Problems and tasks |
1: Duplicate the part of the Summit Academy theater article that begins at the words "By Julie Slama |" and stops after "must go on.".
2: Using the Summit Academy theater article, explain why Aimee Rohling selected "Rascals Under the Big Top" by Robert Swift.
··· Document excerpt ···
Lighthearted melodrama caps off a stressful year for Summit Academy theater programJul 08, 2021 12:37PM ● By Julie Slama
During the COVID-19 pandemic, Summit Academy students, shown here at the Pampermouse Circus, put on a one-act melodrama, “Rascals Under the Big Top,” shortly before the end of the school year. (Photo courtesy of Summit Academy)
By Julie Slama | [email protected]
It wasn’t an easy decision. It took Summit Academy theatre director weeks—months—to resolve, but by January, she knew the outcome: the show must go on.
During COVID-19, many area theatre teachers knew students needed the stage as a safe haven and as a creative outlet for the stressful year, but how to prepare and present the plays and musicals without the potential spread of the virus became the main concern.
For Aimee Rohling, it was no different. Her selection of “Rascals Under the Big Top” by Robert Swift was partially based on the fact that the one-act melodrama could be adapted online, if it needed to.
··· Dataset excerpts ···
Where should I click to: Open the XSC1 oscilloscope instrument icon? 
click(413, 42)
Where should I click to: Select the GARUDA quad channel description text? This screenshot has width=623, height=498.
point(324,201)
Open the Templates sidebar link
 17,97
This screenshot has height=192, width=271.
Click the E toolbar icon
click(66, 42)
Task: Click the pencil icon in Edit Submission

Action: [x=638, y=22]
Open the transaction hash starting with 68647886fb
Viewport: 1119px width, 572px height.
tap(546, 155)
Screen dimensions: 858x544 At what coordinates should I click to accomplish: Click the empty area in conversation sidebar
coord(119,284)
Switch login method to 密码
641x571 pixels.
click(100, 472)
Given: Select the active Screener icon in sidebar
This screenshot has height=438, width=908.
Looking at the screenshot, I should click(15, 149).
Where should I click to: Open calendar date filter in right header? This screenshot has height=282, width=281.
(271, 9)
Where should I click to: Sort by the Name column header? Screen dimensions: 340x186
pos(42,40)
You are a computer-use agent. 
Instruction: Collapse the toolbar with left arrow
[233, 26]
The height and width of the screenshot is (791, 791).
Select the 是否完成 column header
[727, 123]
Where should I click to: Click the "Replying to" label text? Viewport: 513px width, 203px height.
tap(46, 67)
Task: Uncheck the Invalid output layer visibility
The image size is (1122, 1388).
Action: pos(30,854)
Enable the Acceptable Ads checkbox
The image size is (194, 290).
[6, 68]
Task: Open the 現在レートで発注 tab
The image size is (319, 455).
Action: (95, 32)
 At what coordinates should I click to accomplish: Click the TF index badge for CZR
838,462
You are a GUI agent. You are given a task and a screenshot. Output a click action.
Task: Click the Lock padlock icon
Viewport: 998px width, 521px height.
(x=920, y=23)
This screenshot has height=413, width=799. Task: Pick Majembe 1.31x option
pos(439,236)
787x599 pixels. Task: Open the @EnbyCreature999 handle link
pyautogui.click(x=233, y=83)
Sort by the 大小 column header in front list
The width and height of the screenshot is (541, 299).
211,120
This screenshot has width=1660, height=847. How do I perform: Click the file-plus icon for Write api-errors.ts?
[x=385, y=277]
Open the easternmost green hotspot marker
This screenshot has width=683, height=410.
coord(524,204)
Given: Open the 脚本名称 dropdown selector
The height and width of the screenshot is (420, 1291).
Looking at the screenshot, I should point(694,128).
···
Results of the exercise |
1:
By Julie Slama | [email protected]
It wasn’t an easy decision. It took Summit Academy theatre director weeks—months—to resolve, but by January, she knew the outcome: the show must go on.

2: Rohling chose "Rascals Under the Big Top" partly because the one-act melodrama could be adapted online if it needed to be.